■ **WHAT TO WORK ON**:
Your response should be the lines from the one holding "Refund policy (128, 2514)" to the last line of the data below, copied exactly and with no additions.

■ **RECORDED DATA**:
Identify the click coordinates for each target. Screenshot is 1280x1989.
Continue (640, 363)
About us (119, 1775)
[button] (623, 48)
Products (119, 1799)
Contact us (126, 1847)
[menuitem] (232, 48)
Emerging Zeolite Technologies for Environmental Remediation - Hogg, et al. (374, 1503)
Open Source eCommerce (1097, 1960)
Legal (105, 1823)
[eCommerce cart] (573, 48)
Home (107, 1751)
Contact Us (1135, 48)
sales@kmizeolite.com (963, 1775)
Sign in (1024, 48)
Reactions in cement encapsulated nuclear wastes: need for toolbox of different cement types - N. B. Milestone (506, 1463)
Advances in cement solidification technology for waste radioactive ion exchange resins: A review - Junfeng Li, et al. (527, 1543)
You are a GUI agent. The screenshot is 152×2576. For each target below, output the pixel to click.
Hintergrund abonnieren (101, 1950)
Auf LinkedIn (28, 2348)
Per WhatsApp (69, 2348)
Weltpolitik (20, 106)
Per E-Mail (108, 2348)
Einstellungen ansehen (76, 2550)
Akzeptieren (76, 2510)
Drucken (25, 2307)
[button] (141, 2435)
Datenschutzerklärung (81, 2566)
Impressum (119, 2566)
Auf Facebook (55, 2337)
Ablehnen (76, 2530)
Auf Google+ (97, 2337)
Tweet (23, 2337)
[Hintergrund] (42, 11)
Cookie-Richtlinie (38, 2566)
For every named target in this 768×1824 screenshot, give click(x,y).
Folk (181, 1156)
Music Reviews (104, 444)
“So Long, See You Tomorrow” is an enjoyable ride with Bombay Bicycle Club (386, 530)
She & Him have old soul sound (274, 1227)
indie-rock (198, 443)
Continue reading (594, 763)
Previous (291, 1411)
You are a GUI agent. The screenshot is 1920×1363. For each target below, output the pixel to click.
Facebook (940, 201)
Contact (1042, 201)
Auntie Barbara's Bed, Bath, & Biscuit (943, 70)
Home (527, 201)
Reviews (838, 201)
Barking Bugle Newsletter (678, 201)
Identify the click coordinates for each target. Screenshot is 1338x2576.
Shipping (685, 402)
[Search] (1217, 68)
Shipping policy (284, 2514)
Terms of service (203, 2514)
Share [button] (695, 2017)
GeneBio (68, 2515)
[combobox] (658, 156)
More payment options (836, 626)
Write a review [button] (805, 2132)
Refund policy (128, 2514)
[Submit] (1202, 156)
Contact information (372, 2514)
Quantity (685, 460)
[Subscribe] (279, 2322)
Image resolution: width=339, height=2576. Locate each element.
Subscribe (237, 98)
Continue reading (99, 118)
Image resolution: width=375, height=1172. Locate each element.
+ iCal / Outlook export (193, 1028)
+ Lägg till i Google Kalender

■ **TASK RESULT**:
Refund policy (128, 2514)
[Submit] (1202, 156)
Contact information (372, 2514)
Quantity (685, 460)
[Subscribe] (279, 2322)
Image resolution: width=339, height=2576. Locate each element.
Subscribe (237, 98)
Continue reading (99, 118)
Image resolution: width=375, height=1172. Locate each element.
+ iCal / Outlook export (193, 1028)
+ Lägg till i Google Kalender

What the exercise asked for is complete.